═══ Provided data ═══

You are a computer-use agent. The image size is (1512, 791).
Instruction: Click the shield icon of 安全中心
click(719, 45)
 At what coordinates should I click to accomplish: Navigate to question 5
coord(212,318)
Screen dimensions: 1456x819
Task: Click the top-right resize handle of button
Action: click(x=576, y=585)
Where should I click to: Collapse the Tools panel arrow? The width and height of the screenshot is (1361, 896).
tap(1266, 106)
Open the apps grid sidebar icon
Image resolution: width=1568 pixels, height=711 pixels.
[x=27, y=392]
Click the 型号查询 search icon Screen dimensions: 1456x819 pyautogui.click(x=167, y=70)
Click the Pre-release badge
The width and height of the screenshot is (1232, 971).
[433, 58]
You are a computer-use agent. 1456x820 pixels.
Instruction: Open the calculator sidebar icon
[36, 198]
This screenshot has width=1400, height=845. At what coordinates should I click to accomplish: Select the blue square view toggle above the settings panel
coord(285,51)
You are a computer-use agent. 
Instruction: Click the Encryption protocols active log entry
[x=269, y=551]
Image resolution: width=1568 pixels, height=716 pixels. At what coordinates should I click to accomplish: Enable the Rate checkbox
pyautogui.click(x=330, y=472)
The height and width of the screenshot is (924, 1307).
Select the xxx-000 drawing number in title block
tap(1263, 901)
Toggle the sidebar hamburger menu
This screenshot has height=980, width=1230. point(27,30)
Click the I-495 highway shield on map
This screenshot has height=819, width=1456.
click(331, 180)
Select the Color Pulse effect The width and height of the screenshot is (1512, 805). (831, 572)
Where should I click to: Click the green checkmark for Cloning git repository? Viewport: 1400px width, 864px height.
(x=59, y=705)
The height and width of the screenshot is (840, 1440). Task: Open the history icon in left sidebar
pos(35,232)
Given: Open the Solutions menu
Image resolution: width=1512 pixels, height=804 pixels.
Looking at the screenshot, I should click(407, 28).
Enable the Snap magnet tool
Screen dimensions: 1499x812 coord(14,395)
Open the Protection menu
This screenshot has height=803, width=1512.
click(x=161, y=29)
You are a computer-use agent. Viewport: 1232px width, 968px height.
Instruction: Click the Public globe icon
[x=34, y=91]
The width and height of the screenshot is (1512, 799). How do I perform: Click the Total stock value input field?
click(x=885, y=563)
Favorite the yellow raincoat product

═══

Your instructions: Among the lines above, count those containing "computer", and give only the number.

Your response: 4